- Data -
== Segment start ==

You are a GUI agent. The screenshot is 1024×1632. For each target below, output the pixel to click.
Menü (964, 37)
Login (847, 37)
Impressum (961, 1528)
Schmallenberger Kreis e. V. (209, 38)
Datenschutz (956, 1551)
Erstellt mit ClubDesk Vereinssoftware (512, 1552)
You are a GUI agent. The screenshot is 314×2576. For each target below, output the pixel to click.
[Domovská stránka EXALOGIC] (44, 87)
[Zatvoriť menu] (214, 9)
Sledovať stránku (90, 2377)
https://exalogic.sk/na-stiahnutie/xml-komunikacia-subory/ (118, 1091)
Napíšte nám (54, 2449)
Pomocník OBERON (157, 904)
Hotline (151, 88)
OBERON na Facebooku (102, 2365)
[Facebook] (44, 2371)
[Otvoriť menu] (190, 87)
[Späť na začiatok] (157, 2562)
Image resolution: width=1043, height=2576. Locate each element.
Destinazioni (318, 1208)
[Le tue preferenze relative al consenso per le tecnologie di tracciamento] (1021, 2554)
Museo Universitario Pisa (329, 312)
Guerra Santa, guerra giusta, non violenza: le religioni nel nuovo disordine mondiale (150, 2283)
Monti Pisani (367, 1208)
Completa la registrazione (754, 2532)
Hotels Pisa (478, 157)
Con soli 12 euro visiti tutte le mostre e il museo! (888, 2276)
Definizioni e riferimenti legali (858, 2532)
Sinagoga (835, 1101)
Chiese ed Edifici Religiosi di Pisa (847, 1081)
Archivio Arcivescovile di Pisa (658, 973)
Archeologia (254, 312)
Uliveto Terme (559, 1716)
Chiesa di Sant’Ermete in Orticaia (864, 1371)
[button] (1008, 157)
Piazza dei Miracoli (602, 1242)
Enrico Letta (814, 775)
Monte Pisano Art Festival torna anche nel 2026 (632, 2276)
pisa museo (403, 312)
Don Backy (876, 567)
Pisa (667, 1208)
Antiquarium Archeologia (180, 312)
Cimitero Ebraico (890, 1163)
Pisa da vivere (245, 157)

== Segment end ==

When the word "Archeologia" shows up in a line of the entries, report that line.

Archeologia (254, 312)
Antiquarium Archeologia (180, 312)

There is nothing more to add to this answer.